(Saved entries)
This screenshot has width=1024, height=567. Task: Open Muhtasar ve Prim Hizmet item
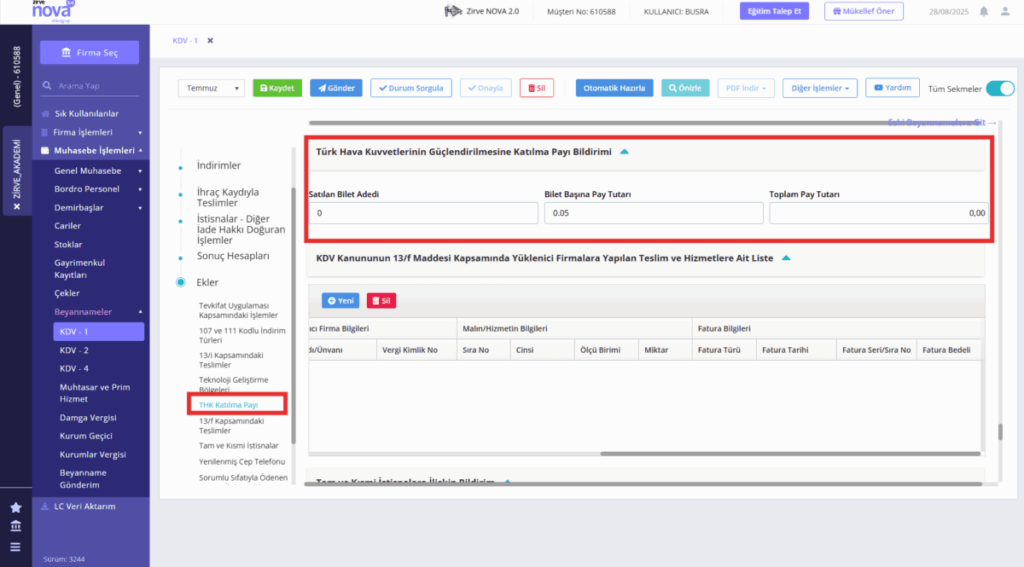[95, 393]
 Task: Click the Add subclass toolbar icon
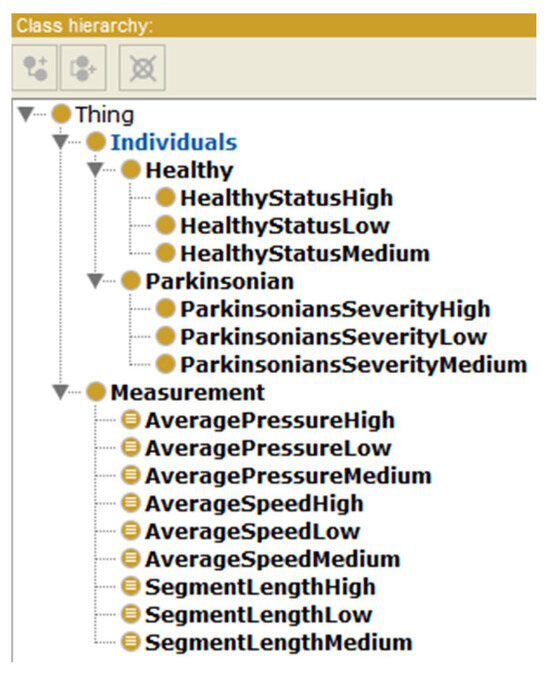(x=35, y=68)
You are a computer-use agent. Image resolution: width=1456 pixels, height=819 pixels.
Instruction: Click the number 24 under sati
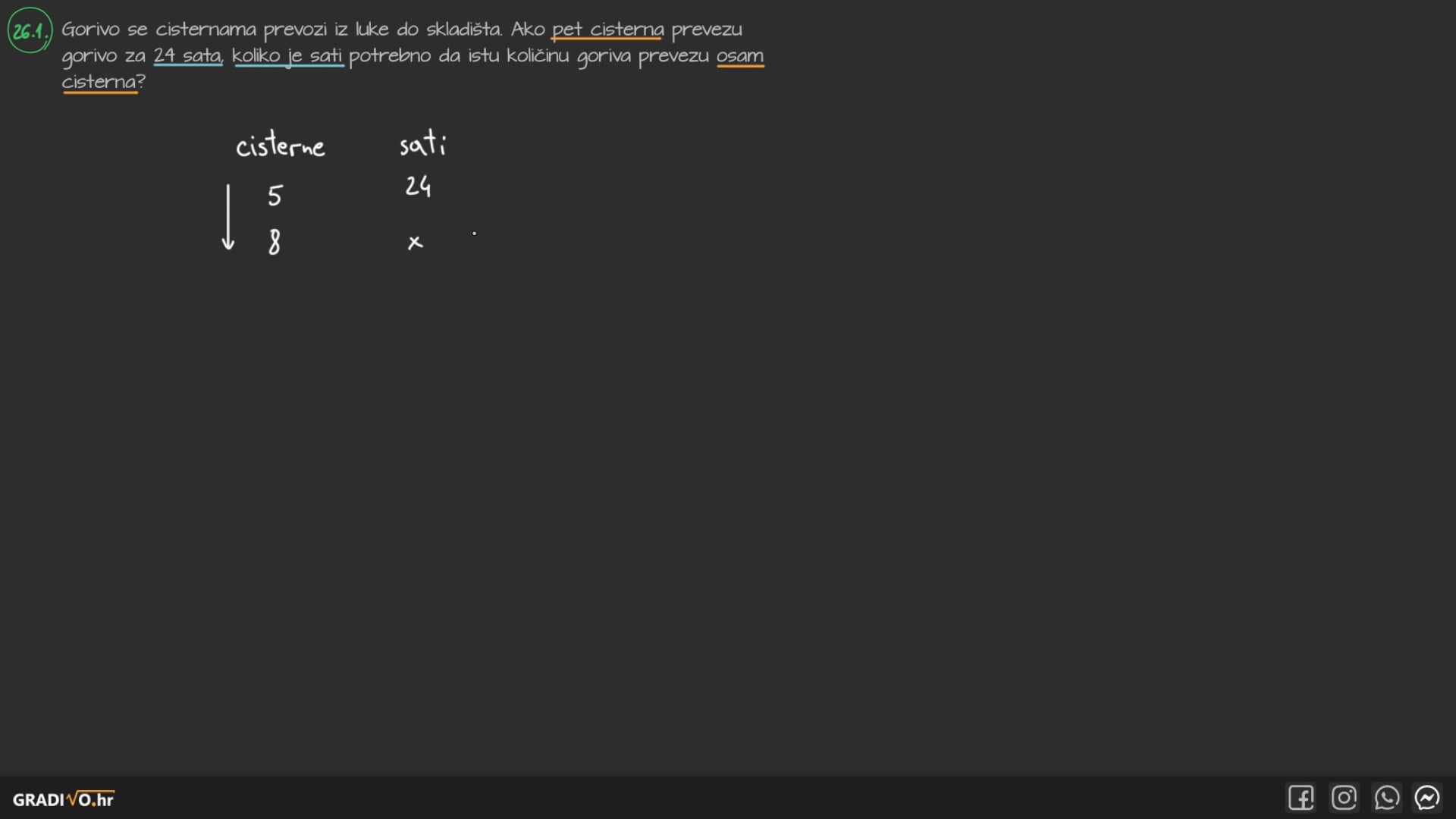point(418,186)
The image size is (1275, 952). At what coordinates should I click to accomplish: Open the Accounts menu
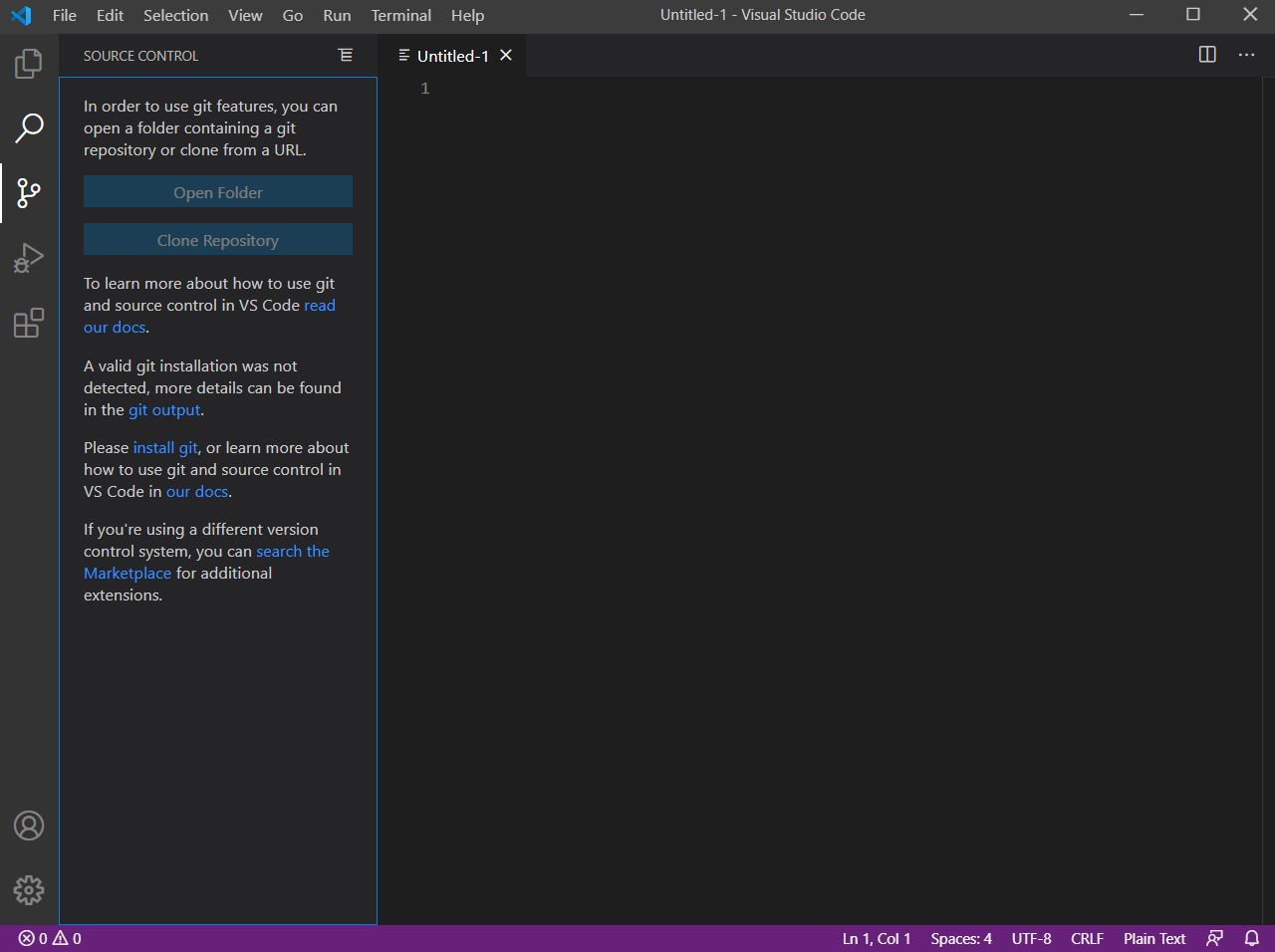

_Exercise description_.
Copy out all the entries precisely. No images.

_Expected answer_.
This screenshot has width=1024, height=567. Task: Open Muhtasar ve Prim Hizmet item
[95, 393]
 Task: Click the Add subclass toolbar icon
(x=35, y=68)
You are a computer-use agent. Image resolution: width=1456 pixels, height=819 pixels.
Instruction: Click the number 24 under sati
point(418,186)
The image size is (1275, 952). At what coordinates should I click to accomplish: Open the Accounts menu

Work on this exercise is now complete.